You can already see this occurring. Having a cell phone, for example, is not a status marker anymore - everyone who wants one has one. Status is now about having the most pictures/friends/farms on facebook.
Meanwhile, luxury items stay out of reach for most people, even if they want them (designer anything, expensive cars, mansion sized houses, etc).
I digressed, but there is no danger to cell phones or any new tech for that matter, being universally available.
Apart from goods with an artificially high price and limited supply (designer goods), and possibly goods which cannot be manufactured (land), the author is predicting that luxury items of today will be commodities of tomorrow.
I agree with you - this is an extremely good thing.
(to be clear, I'm all in favor of this - it's progress. It's going to suck being of median intelligence in 20 years though; relatively, someone of median intelligence is going to be worse off as compared to 50 years ago. Of course in absolute terms they're going to have a major advantage, so I don't feel bad for anyone.)
http://www.youtube.com/watch?v=F-QA2rkpBSY
Well worth watching.
Somehow, some time the population is going down. Way down.
"10) In the same way you can never go backward to a slower computer, you can never go backward to a lessened state of connectedness"
For instance: a non-trivial amount of people after leaving college have a significant 'draw-down' in the amount of people they talk to or (you could say) have a connectedness to. Facebook is still there, they still have 300 friends, but the number of people with whom they have meaningful interactions slims and may (for some) continue to slim for the rest of their lives.
I imagine the elderly (in the US) today, especially, are far less connected, even taking in to account those which have skype,etc.
The article has some interesting sections, but whenever someone gets too dystopian about the working class ala "Fight Club" without also talking about quality of life metrics they lose credibility. Think about how cheap things have gotten. An iPod touch is basically mini-computer, game console, portable TV, GPS, Walkman, digital camera, and more for ~$200. How much would all of that cost someone in a time that was better for the middle class? It is a complex calculation, but I'm much more optimistic than the author.
Not only that, but they probably enjoy their job a lot more.
I've never taught Yoga, but I have taught martial arts [1]. It's far more enjoyable than booking airline tickets on a computer, and I'll bet money that teaching Yoga is as well.
[1] Only to total beginners, I'm entry level myself.
Nearly everyone has an increasing standard of living. It's this you've got to look at. You just can't use the standards and markers of the past to judge how things are now, or how they are going to be. Because the standards of the past cannot, by definition, take into account the choices of today. You can't balance out, say. widespread mobile internet coverage with, say, people having larger homes 50 years ago. Because even the richest guy in the world couldn't access the internet on a mobile device 50 years ago.
It's natural to be pessimistic. It's also natural to believe that the problems of today can only be solved using the solutions of today. Tomorrow will bring new problems, it will also bring new solutions. But even as each new set of problems is created, and old set is solved and the overall standard of living creaks one step higher, unlikely to slip backwards again.

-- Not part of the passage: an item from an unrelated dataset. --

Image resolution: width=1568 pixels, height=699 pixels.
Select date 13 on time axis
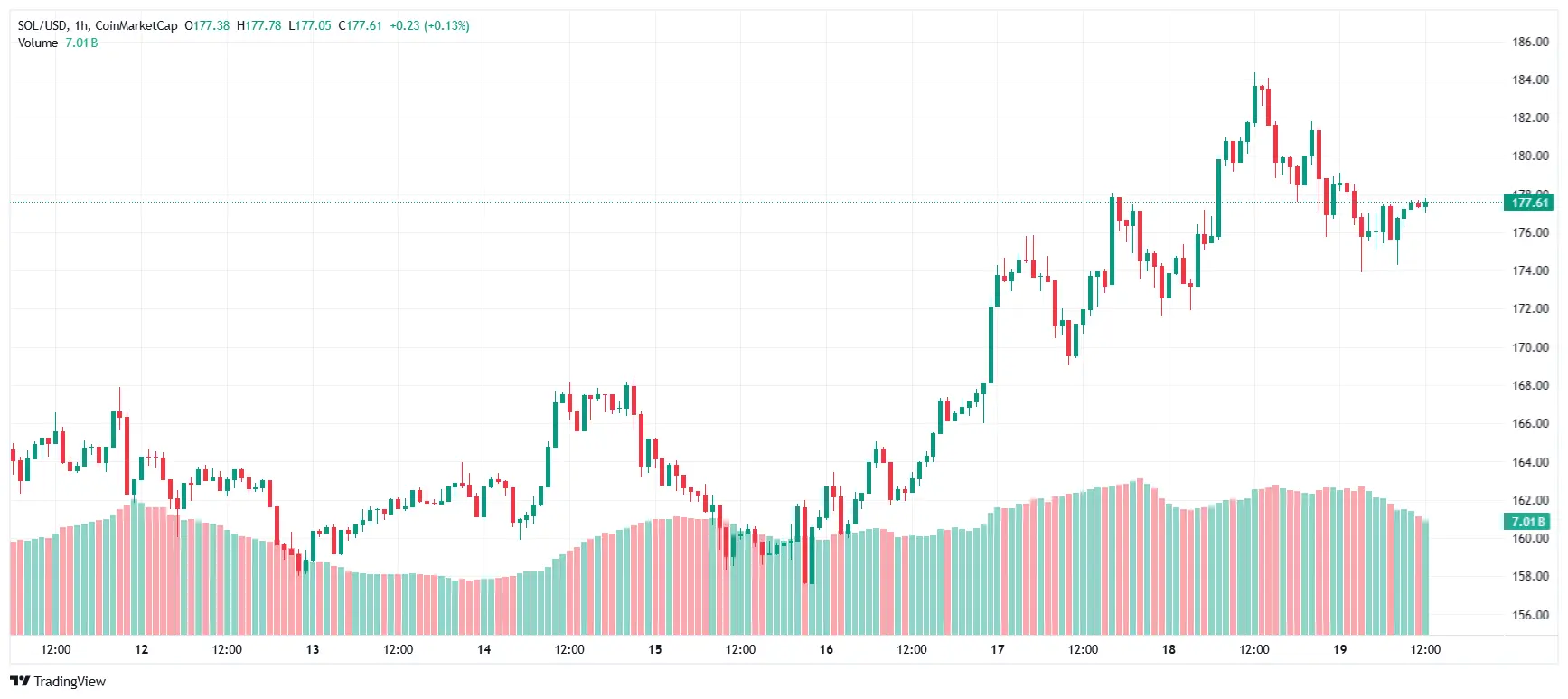pyautogui.click(x=313, y=649)
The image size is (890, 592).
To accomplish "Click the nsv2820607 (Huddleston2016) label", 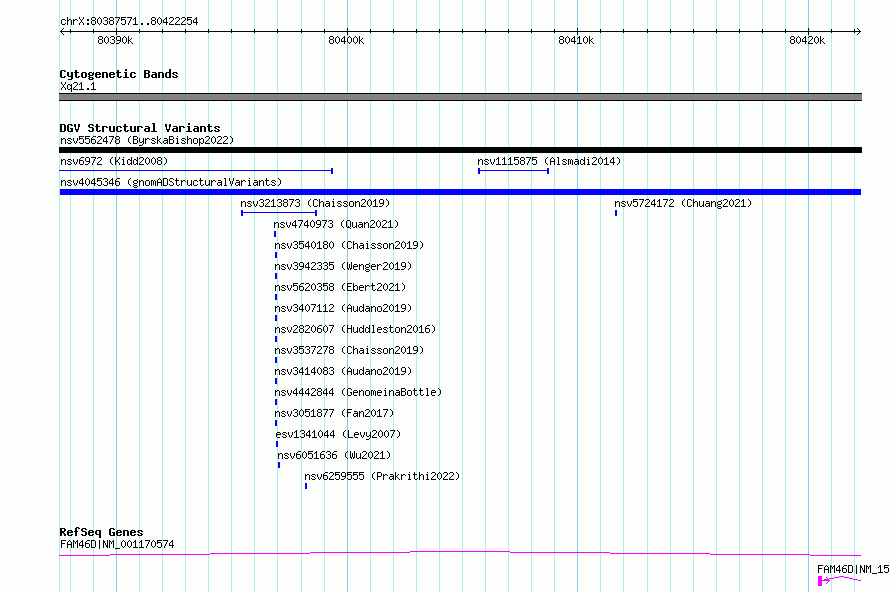I will [x=355, y=329].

It is easy to confuse consumer goods and an easy life with what is means to be middle class.
* Move to San Diego * The suburbs are doomed, especially those E.T., California-style suburbs
Conclusion: Move to San Diego because it's doomed.
Thank you, algorithms and cloud computing.
Really? I respected Coupland before I read that. I thought blithely throwing around buzzwords was beneath him.
so now the same jobs that were done by 4 people are now done by 1 person.
It will equal everyone out in a sense and we will be left with the really rich and the rest.